⟨

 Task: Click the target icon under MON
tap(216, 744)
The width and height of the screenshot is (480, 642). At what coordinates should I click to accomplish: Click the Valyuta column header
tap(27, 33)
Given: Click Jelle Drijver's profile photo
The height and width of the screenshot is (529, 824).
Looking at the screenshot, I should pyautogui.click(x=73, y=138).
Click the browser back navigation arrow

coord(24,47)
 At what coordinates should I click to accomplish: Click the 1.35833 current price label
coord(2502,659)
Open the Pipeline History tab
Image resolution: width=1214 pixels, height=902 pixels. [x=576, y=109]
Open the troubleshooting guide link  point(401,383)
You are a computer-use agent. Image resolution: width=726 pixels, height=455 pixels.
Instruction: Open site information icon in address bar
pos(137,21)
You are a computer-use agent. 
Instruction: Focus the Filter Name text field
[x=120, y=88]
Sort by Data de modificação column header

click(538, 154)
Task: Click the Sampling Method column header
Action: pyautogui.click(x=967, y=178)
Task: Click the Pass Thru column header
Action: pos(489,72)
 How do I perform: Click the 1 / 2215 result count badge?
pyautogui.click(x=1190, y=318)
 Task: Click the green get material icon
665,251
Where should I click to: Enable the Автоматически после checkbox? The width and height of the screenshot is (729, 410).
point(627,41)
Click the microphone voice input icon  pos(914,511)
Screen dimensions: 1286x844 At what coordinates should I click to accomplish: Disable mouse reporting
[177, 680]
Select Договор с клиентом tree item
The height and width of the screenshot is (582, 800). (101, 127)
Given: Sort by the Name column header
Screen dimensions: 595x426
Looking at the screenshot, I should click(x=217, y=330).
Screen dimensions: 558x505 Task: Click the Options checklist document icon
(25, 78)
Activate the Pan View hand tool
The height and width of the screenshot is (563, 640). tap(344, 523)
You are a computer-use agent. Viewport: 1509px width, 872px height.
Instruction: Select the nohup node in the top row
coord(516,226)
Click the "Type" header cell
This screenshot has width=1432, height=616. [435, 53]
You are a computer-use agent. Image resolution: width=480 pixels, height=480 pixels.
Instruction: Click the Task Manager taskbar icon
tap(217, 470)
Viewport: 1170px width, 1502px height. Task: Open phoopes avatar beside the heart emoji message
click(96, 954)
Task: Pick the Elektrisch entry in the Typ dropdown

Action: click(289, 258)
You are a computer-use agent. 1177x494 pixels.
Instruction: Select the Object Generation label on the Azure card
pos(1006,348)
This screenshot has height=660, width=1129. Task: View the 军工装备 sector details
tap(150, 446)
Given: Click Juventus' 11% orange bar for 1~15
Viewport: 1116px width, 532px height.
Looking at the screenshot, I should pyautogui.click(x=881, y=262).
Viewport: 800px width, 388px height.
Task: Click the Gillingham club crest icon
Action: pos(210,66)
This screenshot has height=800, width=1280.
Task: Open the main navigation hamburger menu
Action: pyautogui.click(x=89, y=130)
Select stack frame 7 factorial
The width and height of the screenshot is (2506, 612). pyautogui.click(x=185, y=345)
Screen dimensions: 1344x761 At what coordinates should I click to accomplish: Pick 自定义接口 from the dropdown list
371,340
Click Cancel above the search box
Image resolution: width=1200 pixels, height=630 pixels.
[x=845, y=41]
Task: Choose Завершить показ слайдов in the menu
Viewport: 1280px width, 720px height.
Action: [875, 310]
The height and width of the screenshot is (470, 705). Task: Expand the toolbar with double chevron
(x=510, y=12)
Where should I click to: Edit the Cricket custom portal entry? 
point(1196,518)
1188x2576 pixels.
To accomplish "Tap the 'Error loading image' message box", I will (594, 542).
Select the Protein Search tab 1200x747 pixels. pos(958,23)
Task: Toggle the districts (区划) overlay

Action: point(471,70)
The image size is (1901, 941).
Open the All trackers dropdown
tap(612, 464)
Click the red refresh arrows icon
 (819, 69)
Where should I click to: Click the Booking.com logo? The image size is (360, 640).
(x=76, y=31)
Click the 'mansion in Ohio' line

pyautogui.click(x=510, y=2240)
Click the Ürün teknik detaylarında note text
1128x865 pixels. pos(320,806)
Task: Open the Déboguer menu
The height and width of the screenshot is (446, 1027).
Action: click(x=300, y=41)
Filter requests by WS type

⟩

**WHAT IS BEING ASKED:** Lines from the top of the data above through the line containing "You are a computer-use agent. Image resolution: width=726" must be repeated exactly. All other lines stay out.

**ANSWER FOR THE TASK:**
 Task: Click the target icon under MON
tap(216, 744)
The width and height of the screenshot is (480, 642). At what coordinates should I click to accomplish: Click the Valyuta column header
tap(27, 33)
Given: Click Jelle Drijver's profile photo
The height and width of the screenshot is (529, 824).
Looking at the screenshot, I should pyautogui.click(x=73, y=138).
Click the browser back navigation arrow

coord(24,47)
 At what coordinates should I click to accomplish: Click the 1.35833 current price label
coord(2502,659)
Open the Pipeline History tab
Image resolution: width=1214 pixels, height=902 pixels. [x=576, y=109]
Open the troubleshooting guide link  point(401,383)
You are a computer-use agent. Image resolution: width=726 pixels, height=455 pixels.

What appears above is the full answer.